A força negreira de Portugal só
foi abalada pela Inglaterra. Apesar de terem entrado no negócio meio século
depois dos portugueses, os ingleses fizeram o maior número de viagens negreiras
do mundo, 600 a mais que Portugal. O destino era, em primeiro lugar, as
colônias inglesas no Caribe e, em seguida, os Estados Unidos.
Já a partir do século 19, a
Inglaterra mudou de lado e passou a defender (e exigir) o fim do tráfico de
escravos no mundo. Foi por pressão inglesa que o Brasil aboliu o tráfico de
escravos.
Além de Portugal e Inglaterra,
outros países também traficaram escravos da África para as Américas, como
Holanda e França. Nenhum navio negreiro tinha a bandeira de uma nação africana.

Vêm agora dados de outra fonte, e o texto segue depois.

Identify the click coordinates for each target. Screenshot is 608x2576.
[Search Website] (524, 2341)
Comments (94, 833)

Demanda de escravos para as Américas elevou conflitos na África
Além do Brasil, outras colônias
americanas foram se tornando economias escravistas e demandando um número cada
vez maior de escravos africanos. Do ponto de vista econômico, quando a demanda
cresce, a produção também aumenta. É a lei da oferta e da procura. Foi o que
ocorreu na África.
"As elites africanas
tentaram ter sempre o maior número possível de escravizados para trocar por
mercadorias europeias. São desenvolvidas diversas formas de obtenção de
escravizados, como medidas fiscais (cobrança de impostos) e de caráter judicial
(julgamentos que condenavam o acusado à
escravidão). Mas a principal vai ser por força, pela guerra", explica
Arlindo Manuel Caldeira.
Assim, "o comércio negreiro
motivou uma série de guerras étnicas e conflitos que tinham como objetivo obter
escravos, para que pudessem ser vendidos para comerciantes europeus", diz
Christopher DeCorse.
Algumas mercadorias vendidas
pelos europeus, como cavalos e armas, aumentaram o poder de conquista de
algumas sociedades africanas - e reduziram a capacidade de resistência de
outras. As maiores vítimas foram comunidades camponesas, capturadas por
sociedades vizinhas com maior poder bélico.
"Então a culpa é dos
africanos? Não, nós devemos apontar o dedo diretamente para os europeus. Foram
os europeus que moveram o mercado de escravos. Foram os europeus que foram para
a costa africana e disseram para seus líderes: 'nos deem escravos'", diz
Christopher DeCorse.
O fim da escravidão no Brasil completa 130 anos em 13 de maio deste ano. Em 1888, a princesa Isabel, filha do imperador do Brasil Pedro 2º, assinou a Lei Áurea, decretando a abolição - sem nenhuma medida de compensação ou apoio aos ex-escravos.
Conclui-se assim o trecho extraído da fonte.